There are several ways to do that, depending on your goals. You can pick a few examples from any website that reports economic data, for example stock quotes history. Here are most popular methods:

Method 1: Perhaps the most well-behaved function would be exponential, as Rahul suggested. That means that you pick some number $a<1$, and use geometric progression $1,a,a^2,a^3,…$ to assign weights to each year. The total sum would be $1\over{1-a}$, so you if you pick $a$ you normalize weight to $\frac{1}{1-a}, \frac{a}{1-a}, \frac{a^2}{1-a}, …$ if you want all weights to add up to $1$.

Method 2: If you want to give equal weights to the most recent $n$ years and $0$ to earlier ones you can do what economists call "running average", weights $\frac{1}{n}$ to most recent $n$ years. This function is popular as well, but not as well-behaved as exponential. I guess this answers the 2nd question as well.

Method 3: Some engineers prefer sigmoid. This is an analytic function that pretends to assign equal weights to most recent data, then quickly recedes to $0$, but without the discontinuous step of the running average.

Other methods: In some circumstances physics or probability dictate other distributions. For example, if signal propagation is Gaussian (which happens often enough in physics) then the only relevant choice is erfc.

About justification: yes, there are many reasons to put more emphasis on more recent data and assign equal weight $0$ to older one. For example, older economic data may be irrelevant to projections. Or you are modeling some other effects that naturally decay in time.


Michael's ideas sound great. If you are able to frame your problem as a prediction problem, there is an empirical way to make this choice between Michael's suggestions.

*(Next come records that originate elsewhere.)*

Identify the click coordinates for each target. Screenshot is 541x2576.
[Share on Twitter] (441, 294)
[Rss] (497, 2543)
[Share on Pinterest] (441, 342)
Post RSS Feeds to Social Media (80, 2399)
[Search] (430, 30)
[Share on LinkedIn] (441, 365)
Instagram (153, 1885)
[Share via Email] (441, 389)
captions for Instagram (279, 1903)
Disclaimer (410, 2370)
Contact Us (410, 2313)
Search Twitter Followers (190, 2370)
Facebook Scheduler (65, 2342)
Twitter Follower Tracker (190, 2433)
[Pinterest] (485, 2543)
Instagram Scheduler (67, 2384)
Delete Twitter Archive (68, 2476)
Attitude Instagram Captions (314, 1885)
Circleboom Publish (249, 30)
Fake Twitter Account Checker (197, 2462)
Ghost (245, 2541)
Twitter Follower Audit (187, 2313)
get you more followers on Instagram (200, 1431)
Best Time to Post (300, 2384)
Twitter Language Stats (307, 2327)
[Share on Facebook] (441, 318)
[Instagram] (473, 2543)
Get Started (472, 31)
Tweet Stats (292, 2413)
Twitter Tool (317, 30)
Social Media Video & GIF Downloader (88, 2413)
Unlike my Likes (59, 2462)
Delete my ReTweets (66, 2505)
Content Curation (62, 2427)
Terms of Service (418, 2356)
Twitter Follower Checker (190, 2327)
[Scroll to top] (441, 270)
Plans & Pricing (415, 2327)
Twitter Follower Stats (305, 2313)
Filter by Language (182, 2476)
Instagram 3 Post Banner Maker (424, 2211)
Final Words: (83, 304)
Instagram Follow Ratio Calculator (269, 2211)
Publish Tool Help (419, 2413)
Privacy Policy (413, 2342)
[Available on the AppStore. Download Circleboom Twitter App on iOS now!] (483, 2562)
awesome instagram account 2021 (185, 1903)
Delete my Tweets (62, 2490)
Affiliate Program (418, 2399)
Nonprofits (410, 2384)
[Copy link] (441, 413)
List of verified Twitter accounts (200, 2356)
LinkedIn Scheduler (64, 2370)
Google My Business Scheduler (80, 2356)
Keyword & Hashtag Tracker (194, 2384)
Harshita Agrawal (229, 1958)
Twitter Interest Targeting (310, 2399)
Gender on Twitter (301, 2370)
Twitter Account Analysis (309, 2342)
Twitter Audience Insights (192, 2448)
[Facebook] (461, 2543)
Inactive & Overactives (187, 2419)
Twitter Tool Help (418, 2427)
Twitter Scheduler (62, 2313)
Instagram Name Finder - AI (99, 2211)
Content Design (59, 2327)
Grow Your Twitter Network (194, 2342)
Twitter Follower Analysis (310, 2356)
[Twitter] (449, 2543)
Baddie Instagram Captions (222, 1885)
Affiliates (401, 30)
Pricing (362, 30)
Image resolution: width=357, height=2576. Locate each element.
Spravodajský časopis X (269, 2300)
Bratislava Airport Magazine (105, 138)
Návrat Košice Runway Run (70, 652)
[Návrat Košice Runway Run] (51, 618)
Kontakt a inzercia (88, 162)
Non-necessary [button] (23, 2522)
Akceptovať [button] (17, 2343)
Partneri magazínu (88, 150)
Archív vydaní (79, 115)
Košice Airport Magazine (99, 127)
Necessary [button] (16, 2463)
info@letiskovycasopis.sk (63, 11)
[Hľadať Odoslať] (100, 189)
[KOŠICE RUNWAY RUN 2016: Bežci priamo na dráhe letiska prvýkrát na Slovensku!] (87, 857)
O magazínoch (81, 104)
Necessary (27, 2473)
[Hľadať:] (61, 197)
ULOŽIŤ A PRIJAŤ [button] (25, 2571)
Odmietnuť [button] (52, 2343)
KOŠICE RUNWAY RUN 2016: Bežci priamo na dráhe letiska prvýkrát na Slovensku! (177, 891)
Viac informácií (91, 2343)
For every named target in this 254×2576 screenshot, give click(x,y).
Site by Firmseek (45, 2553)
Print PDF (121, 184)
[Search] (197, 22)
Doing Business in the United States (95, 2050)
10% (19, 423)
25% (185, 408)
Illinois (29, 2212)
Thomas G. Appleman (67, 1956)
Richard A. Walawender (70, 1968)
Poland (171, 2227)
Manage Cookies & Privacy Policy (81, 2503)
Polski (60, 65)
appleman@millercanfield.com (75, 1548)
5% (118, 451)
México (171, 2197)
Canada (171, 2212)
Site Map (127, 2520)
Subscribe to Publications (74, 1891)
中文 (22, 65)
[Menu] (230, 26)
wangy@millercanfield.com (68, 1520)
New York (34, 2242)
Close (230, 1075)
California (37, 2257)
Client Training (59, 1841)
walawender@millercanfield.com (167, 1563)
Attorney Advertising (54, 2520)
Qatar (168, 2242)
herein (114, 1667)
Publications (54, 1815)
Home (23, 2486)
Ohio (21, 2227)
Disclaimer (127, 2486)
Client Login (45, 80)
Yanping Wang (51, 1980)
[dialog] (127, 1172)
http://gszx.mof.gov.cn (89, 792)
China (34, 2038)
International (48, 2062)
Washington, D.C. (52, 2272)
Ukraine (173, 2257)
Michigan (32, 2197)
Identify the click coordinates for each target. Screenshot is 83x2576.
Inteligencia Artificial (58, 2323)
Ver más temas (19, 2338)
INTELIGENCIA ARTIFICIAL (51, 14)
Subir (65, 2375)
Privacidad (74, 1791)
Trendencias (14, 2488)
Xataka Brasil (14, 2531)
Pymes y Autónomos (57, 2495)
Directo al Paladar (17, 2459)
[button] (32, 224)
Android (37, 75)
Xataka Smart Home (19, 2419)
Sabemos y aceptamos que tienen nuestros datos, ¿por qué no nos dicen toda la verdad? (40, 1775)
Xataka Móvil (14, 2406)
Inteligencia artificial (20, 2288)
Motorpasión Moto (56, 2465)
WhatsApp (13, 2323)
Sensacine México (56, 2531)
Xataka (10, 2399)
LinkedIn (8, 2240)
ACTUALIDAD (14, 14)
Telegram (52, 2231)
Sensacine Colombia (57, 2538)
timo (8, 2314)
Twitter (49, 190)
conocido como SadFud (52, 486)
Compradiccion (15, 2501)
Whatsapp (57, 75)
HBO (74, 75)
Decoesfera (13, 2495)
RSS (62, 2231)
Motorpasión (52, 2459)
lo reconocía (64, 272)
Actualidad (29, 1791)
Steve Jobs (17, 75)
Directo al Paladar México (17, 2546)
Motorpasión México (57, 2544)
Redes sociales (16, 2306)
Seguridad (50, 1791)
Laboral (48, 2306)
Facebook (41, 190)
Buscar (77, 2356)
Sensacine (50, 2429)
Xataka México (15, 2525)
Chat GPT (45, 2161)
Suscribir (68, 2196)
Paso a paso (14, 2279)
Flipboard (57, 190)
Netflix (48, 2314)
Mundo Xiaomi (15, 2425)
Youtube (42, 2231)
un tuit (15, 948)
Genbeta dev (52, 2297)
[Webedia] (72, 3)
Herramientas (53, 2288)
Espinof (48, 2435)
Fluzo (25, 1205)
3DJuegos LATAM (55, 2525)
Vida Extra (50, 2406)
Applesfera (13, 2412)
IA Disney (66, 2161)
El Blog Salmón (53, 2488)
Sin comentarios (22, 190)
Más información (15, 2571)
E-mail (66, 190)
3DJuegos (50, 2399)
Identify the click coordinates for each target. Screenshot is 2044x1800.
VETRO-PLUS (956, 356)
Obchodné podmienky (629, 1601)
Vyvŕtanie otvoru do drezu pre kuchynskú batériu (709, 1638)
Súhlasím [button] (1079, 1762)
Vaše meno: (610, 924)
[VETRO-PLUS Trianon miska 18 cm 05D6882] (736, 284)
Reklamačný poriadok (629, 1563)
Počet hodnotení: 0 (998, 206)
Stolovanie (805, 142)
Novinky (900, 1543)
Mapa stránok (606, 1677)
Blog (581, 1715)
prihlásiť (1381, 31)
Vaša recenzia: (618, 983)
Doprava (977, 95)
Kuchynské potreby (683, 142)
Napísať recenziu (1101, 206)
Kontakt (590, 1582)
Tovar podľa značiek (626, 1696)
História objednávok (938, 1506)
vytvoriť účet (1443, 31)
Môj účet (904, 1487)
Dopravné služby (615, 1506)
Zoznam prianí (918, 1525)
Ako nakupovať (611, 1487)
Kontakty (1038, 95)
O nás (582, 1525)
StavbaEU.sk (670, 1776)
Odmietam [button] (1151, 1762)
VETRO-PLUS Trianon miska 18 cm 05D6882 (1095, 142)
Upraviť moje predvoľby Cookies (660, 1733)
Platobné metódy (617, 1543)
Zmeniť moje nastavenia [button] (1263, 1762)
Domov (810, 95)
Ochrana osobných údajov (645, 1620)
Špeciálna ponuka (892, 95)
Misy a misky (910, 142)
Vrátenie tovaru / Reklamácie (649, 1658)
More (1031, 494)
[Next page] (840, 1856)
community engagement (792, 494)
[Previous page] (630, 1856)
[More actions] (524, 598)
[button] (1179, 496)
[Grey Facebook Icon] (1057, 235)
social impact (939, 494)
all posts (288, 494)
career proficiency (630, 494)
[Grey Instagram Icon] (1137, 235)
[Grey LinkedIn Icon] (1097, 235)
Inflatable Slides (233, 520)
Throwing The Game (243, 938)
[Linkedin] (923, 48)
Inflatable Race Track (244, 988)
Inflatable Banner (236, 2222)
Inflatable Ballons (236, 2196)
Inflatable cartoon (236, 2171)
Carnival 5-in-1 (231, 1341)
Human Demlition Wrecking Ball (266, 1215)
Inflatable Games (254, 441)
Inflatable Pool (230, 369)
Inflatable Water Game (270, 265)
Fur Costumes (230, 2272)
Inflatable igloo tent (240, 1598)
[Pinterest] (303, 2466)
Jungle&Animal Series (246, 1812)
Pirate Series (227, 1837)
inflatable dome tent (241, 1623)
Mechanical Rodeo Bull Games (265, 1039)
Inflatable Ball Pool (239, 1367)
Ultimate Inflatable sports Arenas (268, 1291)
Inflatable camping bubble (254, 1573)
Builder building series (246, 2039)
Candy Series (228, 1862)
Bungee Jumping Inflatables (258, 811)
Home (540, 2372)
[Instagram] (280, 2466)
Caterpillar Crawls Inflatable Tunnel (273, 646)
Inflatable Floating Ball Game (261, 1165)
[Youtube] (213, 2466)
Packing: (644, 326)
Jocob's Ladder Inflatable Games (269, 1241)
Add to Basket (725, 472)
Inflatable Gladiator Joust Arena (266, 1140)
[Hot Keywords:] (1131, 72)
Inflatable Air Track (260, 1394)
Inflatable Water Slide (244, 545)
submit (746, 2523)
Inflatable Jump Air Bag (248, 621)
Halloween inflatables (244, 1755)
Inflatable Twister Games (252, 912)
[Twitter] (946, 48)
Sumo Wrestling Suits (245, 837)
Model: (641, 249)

In the context of machine learning, we are talking about solving a supervised learning problem where the optimal choice can be done using cross validation, given sufficient historical data. E.g. the method (1, 2, or 3) and its parameters (e.g. $n$ years) can be selected such that expected predictive performance is maximized on a holdout set. Be careful so as to evaluate performance on future holdout windows. "Time series cross validation" is easy to do wrong.